What needs to be done:
Continue the write-up on reducing INP for JioStar's smart TV web platform, starting right after its last sentence.

Text for analysis:
╔══
JioStar's webLR platform runs on low-end smart TVs and set-top boxes — devices with constrained CPUs running older browser versions (some as old as Chrome 68 on 2020 LG TVs). Unlike desktop Chrome, these devices can't lean on modern browser optimisations. Every millisecond of main-thread work is visible to the user.
Our field data showed that 75% of users experienced an INP of 675ms — well into Google's "poor" range (above 500ms). We needed to understand what was actually causing it before we could fix anything.
We instrumented the app using the onINP method from the web-vitals library's attribution build. The first thing we hit: all INP events were pointing to body. This was because of a third-party spatial navigation library we were using — it intercepted focus events in a way that made the source element opaque.
We worked around this by logging the focusKey attribute from the spatial navigation library, which gave us the element identity we needed to trace interactions back to the right components.
Once we had proper attribution, three interaction patterns emerged as the worst offenders:
The biggest culprit was Swipers.js, the third-party carousel we were using for horizontal tray navigation. On every horizontal key press, Swipers.js was reading the dimensions of each card in the tray — triggering layout thrashing across the entire carousel.
With 10 trays of 7 cards each, the spatial navigation library was also tracking 70 focusable elements, and a layout query on each interaction meant a large reflow on every keypress.
We replaced Swipers.js with an in-house carousel library built around composited animations. Key difference: it reads each card's dimensions once per tray (at mount), not on every interaction. The improvement in long tasks was significant — the before/after trace comparison showed the in-house version generating far fewer blocking tasks for the same interaction.
Side benefit: removing Swipers.js cut 35 KB of compressed JavaScript from the bundle.
The home page was loading all 10 tray instances on page initialisation, even the ones below the fold. Each tray set up its own DOM structure and registered focusable elements with the spatial navigation library.
We switched to lazy loading trays as they scroll into view, and applied the setTimeout() yielding strategy to split rendering work across multiple tasks. This change alone produced a 32% INP reduction.
╚══
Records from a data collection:
╔══
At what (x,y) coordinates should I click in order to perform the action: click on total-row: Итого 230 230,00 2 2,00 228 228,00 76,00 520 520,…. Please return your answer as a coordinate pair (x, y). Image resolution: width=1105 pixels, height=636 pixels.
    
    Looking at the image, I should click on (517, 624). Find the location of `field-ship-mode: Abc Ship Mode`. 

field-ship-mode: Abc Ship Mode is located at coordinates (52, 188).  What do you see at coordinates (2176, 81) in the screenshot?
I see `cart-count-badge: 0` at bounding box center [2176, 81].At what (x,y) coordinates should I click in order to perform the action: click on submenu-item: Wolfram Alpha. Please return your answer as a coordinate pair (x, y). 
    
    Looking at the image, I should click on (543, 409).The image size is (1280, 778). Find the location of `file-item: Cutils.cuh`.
╚══
Task response:
During the splash screen, we were processing too much script, which blocked the main thread from responding to early interactions. We built an in-house asset preloader that predicts the user's likely navigation path — login → profile selection → home page → details page — and starts loading those assets in the background.
This freed the main thread for interactions while also reducing memory pressure on low-tier devices (which was a separate constraint given some set-top boxes cap Chrome at 350 MB).
One pattern we kept seeing in traces: expensive work that was no longer needed. For example, when a user focuses on a card, we start fetching the trailer. If they move to the next card before the fetch completes, that work should stop — but it wasn't.
We built a task generator utility that allows tasks to be cancelled mid-execution. When the user navigates away from a card before a fetch or rendering task finishes, the pending task gets cancelled rather than continuing to consume the main thread.
| Metric | Before | After |
|---|---|---|
| INP (p75) | 675ms | 272ms |
| Tray interaction latency | ~400ms | ~100ms |
| Homepage render (Tizen) | baseline | −31% |
| Homepage render (WebOS) | baseline | −25.2% |
| Weekly card views per user | 111 | 226 |
The weekly card views doubling was the number that mattered most to the product team. It's a direct signal that when the app feels responsive, users actually browse more.
This work was published as a web.dev case study.